- _What you will do_:
Print the entries exactly; skip the pictures.

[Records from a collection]

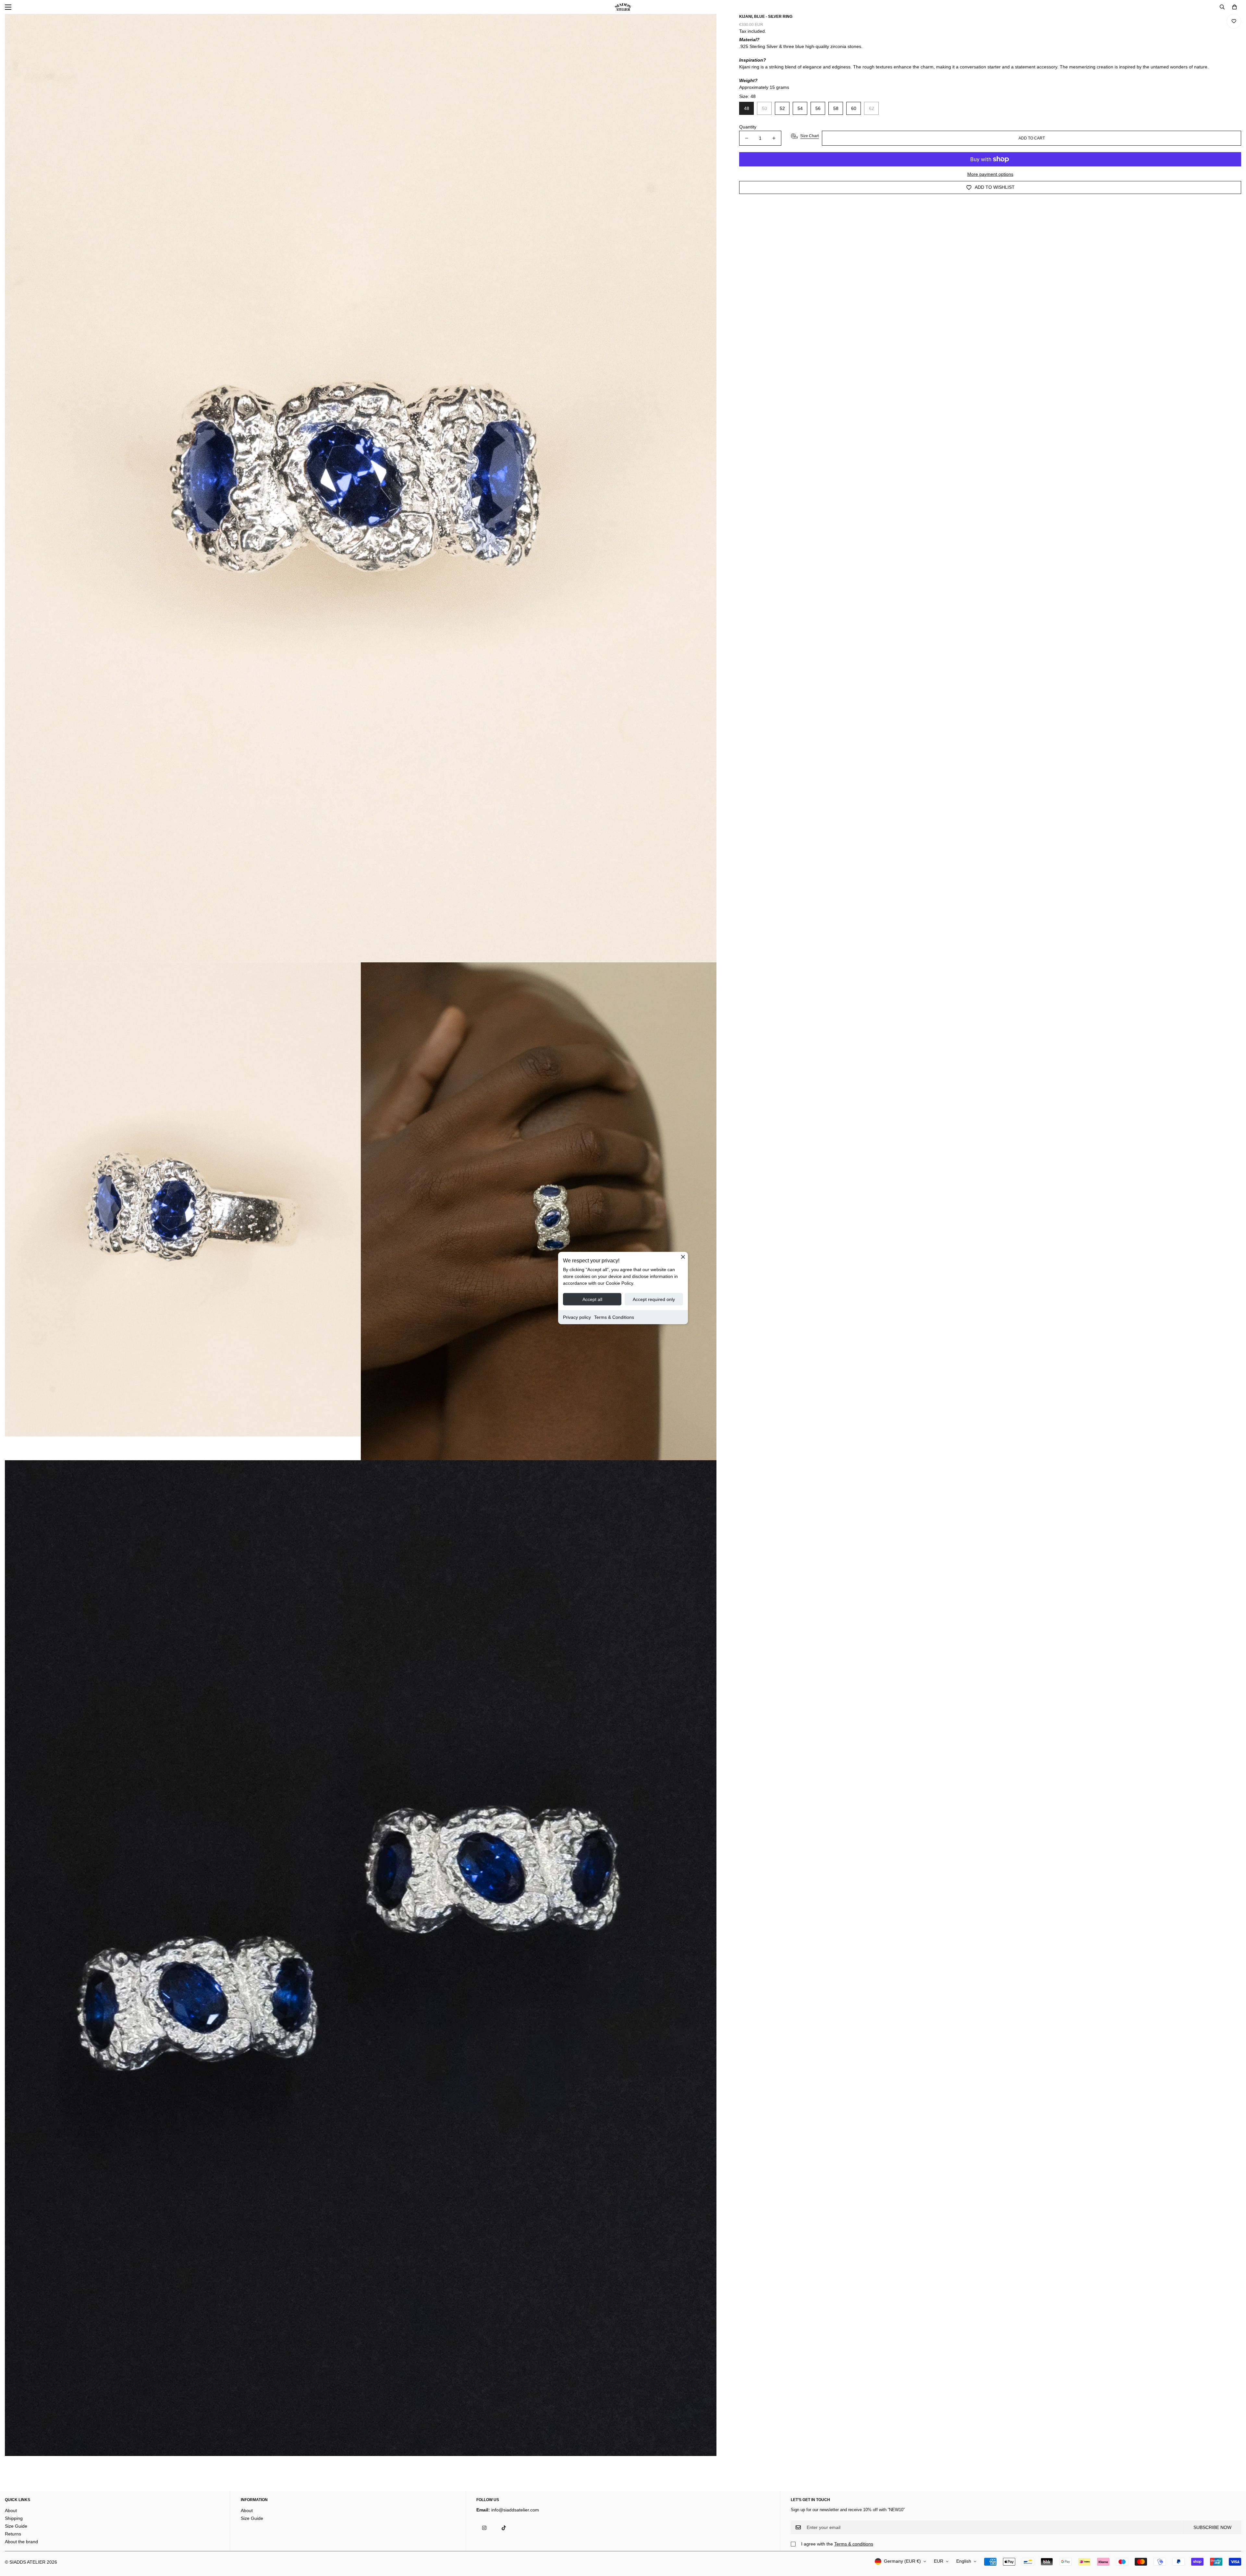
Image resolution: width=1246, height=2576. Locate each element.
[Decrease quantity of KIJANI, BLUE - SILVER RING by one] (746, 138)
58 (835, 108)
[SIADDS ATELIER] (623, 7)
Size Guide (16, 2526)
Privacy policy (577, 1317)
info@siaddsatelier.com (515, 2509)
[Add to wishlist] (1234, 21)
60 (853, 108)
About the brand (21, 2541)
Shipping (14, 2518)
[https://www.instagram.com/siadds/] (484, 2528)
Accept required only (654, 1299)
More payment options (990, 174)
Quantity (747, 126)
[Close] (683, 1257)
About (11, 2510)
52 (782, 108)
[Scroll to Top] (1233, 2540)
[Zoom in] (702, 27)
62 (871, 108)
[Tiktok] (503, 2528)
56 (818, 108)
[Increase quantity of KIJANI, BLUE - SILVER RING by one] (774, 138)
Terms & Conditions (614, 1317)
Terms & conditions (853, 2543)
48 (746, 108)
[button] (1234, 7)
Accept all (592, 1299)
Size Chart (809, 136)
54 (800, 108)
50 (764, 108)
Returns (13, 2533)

- _Answer box_:
Image resolution: width=1246, height=2576. Locate each element.
[Decrease quantity of KIJANI, BLUE - SILVER RING by one] (746, 138)
58 (835, 108)
[SIADDS ATELIER] (623, 7)
Size Guide (16, 2526)
Privacy policy (577, 1317)
info@siaddsatelier.com (515, 2509)
[Add to wishlist] (1234, 21)
60 (853, 108)
About the brand (21, 2541)
Shipping (14, 2518)
[https://www.instagram.com/siadds/] (484, 2528)
Accept required only (654, 1299)
More payment options (990, 174)
Quantity (747, 126)
[Close] (683, 1257)
About (11, 2510)
52 (782, 108)
[Scroll to Top] (1233, 2540)
[Zoom in] (702, 27)
62 (871, 108)
[Tiktok] (503, 2528)
56 (818, 108)
[Increase quantity of KIJANI, BLUE - SILVER RING by one] (774, 138)
Terms & Conditions (614, 1317)
Terms & conditions (853, 2543)
48 (746, 108)
[button] (1234, 7)
Accept all (592, 1299)
Size Chart (809, 136)
54 (800, 108)
50 (764, 108)
Returns (13, 2533)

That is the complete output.